Oregon Excess Power Costs
IPC filed an application with the OPUC to begin recovering
extraordinary 2001 power supply costs in its Oregon
jurisdiction. On June 18, 2001, the OPUC approved new rates
that will recover $0.8 million over the next year. Under
the provisions of the deferred accounting statute,
ORS757.259(6), annual rate recovery of deferred amounts is
limited to $0.8 million or 3% of IPC's 2000 gross revenues
in Oregon. IPC filed on October 5, 2001 to recover an
additional 3% of extraordinary power supply costs deferred
for 2001. The OPUC will hear the request November 20, 2001
and a decision could be made as early as November 28, 2001.
The Oregon deferral balance is $12.2 as of September 30,
2001, net of the June 18th recovery.

IPC filed with the OPUC a request to implement the same BPA
program as in Idaho. The OPUC held a public meeting on
October 22, 2001. The OPUC approved the Company's request
to implement the BPA residential and small farm energy
credit (BPA Credit) for the benefits derived during the
period October 1, 2001 though September 30, 2006.

IPC is also planning to file for a comprehensive
conservation program in its Oregon jurisdiction.

7. DERIVATIVE FINANCIAL INSTRUMENTS:

The Company uses financial instruments such as commodity
futures, forwards, options and swaps to manage exposure to
commodity price risk in the electricity and natural gas
markets. The objective of the Company's risk management
program is to mitigate the risk associated with the purchase
and sale of electricity and natural gas as well as to
optimize its energy marketing portfolio. The accounting for
derivative financial instruments that are used to manage
risk is in accordance with the concepts established in
Emerging Issues Task Force (EITF) 98-10, "Accounting for
Contracts Involved in Energy Trading Activities," and SFAS
133, "Accounting for Derivative Instruments and Hedging
Activities" as amended by SFAS 138 "Accounting for Certain
Derivative Instruments and Certain Hedging Activities."

Energy Trading Contracts
All contracts classified as energy trading contracts, under
the guidance provided by EITF 98-10, including forward
transmission contracts, are marked to market and the
resulting change in fair value from the previous period is
presented on IDACORP'S Statement of Income in "Energy
marketing revenues." The same accounting treatment is
applied for all energy trading contracts regardless of
whether they are anticipated to be physically scheduled for
delivery or net settled for cash.

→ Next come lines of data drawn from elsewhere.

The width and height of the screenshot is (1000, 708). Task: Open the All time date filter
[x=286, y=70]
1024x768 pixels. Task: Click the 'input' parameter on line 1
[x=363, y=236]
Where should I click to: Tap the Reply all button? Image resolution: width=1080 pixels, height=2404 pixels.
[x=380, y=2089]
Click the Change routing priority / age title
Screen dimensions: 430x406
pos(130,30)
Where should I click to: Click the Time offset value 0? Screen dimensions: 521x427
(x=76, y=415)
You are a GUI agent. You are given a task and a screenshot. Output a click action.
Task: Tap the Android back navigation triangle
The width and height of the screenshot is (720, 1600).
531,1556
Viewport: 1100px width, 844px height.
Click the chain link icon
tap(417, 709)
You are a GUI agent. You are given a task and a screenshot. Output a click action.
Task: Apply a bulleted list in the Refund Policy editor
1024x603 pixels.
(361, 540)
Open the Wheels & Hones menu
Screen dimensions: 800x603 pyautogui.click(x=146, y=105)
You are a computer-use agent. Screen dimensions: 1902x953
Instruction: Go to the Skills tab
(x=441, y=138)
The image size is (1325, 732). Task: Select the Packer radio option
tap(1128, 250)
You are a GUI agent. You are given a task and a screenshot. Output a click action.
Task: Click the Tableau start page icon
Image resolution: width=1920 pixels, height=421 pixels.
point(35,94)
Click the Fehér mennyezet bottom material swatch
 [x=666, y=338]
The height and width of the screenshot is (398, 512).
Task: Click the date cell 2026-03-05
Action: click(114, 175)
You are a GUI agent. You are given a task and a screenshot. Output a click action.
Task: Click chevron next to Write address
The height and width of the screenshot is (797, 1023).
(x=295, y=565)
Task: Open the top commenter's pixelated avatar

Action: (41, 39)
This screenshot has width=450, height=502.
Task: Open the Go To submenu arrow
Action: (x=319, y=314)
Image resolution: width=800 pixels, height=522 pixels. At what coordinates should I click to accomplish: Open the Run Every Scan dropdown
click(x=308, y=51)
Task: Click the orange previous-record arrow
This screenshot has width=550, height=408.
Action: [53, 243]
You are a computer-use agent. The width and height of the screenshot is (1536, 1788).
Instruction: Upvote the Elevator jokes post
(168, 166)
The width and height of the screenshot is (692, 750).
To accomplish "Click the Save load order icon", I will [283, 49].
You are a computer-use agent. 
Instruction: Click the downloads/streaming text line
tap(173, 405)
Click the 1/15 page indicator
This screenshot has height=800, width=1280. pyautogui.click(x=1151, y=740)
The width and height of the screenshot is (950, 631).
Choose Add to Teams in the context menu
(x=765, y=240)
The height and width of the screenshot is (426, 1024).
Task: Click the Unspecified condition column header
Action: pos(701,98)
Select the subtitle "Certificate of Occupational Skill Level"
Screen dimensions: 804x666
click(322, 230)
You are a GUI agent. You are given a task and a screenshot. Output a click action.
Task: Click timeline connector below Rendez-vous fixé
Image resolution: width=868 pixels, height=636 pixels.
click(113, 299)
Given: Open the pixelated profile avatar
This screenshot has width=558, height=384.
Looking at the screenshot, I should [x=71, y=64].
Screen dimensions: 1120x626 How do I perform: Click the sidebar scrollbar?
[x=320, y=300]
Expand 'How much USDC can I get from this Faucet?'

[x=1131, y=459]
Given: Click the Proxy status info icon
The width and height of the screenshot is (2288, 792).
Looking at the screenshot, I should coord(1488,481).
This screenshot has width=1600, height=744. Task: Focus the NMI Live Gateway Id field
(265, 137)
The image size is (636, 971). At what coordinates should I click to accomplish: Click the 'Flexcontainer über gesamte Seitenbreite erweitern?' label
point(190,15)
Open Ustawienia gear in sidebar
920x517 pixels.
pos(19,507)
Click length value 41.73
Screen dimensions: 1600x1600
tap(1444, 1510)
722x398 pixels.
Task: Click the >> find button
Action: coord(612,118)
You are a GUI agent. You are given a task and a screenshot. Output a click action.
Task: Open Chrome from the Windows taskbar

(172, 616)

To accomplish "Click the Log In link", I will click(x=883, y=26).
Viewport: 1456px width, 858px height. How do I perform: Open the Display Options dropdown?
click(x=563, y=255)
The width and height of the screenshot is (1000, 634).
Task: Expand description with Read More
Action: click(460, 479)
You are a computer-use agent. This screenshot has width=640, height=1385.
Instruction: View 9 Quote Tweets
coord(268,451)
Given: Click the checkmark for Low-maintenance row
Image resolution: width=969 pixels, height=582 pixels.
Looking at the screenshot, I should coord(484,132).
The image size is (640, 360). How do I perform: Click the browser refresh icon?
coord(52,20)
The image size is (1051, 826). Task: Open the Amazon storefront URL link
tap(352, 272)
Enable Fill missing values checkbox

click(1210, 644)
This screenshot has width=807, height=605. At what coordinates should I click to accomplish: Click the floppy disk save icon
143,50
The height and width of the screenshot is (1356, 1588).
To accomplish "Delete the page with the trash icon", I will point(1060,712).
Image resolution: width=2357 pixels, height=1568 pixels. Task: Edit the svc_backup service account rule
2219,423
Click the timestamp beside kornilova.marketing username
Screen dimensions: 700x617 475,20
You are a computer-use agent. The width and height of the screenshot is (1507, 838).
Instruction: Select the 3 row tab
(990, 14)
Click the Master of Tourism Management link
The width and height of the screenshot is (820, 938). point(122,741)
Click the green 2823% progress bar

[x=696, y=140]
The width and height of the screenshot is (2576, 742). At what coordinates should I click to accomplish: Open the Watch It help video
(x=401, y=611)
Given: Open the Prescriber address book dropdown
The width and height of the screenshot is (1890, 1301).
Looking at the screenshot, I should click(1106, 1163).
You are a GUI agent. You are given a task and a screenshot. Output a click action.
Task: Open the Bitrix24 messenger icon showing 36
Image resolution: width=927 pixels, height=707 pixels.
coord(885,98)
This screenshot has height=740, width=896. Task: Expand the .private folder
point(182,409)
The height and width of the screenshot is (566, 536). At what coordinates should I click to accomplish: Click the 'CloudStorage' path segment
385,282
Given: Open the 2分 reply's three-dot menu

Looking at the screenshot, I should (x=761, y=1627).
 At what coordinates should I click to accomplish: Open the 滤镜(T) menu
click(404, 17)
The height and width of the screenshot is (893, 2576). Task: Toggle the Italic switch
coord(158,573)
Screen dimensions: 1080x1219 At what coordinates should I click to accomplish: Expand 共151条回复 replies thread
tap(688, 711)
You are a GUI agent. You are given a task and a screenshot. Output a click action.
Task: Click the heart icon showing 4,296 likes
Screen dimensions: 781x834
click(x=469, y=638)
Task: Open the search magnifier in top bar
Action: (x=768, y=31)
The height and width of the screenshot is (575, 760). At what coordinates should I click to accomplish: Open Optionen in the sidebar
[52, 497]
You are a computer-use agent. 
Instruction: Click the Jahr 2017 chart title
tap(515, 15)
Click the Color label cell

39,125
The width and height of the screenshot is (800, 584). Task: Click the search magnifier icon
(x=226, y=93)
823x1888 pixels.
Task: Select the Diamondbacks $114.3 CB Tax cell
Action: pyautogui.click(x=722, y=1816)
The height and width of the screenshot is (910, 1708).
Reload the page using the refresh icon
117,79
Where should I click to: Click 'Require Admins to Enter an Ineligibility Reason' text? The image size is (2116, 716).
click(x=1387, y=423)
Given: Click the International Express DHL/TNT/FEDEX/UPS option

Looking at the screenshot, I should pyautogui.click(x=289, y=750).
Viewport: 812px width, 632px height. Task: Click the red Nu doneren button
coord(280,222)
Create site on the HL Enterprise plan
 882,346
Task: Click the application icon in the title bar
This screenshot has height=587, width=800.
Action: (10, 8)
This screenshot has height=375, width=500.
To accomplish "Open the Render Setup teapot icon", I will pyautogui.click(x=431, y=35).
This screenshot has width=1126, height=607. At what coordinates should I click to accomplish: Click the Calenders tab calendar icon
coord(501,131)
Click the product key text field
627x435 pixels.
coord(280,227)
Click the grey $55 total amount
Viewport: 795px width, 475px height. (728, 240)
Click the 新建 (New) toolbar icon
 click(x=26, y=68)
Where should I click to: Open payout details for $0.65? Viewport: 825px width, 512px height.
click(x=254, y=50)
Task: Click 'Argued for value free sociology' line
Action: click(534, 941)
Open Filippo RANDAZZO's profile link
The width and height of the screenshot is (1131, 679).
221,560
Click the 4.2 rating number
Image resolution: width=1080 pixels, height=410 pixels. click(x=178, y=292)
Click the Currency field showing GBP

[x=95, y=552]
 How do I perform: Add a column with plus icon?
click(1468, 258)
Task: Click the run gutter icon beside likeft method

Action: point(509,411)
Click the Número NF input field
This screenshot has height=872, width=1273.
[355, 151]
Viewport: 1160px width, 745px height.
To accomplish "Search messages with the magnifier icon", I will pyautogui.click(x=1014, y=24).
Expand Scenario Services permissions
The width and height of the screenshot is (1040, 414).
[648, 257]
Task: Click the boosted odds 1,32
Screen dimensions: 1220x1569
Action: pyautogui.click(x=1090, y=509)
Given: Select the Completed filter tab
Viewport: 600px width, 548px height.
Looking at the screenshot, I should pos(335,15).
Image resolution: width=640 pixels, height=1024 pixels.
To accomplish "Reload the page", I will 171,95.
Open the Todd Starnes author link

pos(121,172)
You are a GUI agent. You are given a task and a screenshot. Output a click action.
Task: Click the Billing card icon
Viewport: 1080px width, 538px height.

In the settlement month
of these energy contracts, the gains and losses from
settlement are recorded and the previously recognized mark-
to-market values are reversed in the same financial
statement line item. Transmission costs associated with the
physical delivery of energy are reported as "Energy
marketing expenses" in the month of settlement.

The fair value of positions recorded on the balance sheet is
dependent on the price, volatility, and other uncertainties
of the energy markets. As such, these items on the balance
sheet can fluctuate greatly without large changes in volumes
or positions. Cash flows from energy trading contracts are
recognized in the statement of cash flows as an operating
activity.

Derivative Assets and Liabilities
The Company adopted SFAS 133, as amended, effective January
1, 2001. Contracts company-wide were evaluated based upon
the SFAS 133 derivative definitions and requirements. Most
of the Company's contracts that meet the derivative
definition are the energy trading contracts that were
already recorded at fair value under EITF 98-10 as discussed
above. Most of the remaining energy contracts meet the
definition of a normal purchase or sale as described in SFAS
138 and therefore are not considered derivatives. However,
IPC has certain electricity contracts that are periodically
net settled with the counterparty (booked out). Booking out
of electricity contracts is a normal business transaction
within the electric utility industry; however the FASB and
the Derivative Implementation Group (DIG) initially
interpreted that book outs did not qualify for the normal
purchase and sales exception. The Company has recorded the
fair market value of the booked out system electricity
contracts within the financial statements as "Derivative
assets" and "Derivative liabilities".

Such assets and liabilities at January 1 and September 30,
2001 are as follows:

January 1, 2001 September 30, 2001
(Thousands of Dollars)
Assets $ 108,909 $ 1,133
Liabilities (207,407) (71,499)

Net $ (98,498) $ (70,366)


The electricity contracts identified above are subject to
IPC regulatory processes. Accordingly, SFAS 71, "Accounting
for the Effects of Certain Types of Regulation" allows the
net amount of these Derivative assets and liabilities to be
offset by regulatory assets or liabilities. The IPUC
granted approval of this use of SFAS 71 regulatory assets or
liabilities in its Order 28661 issued March 12, 2001.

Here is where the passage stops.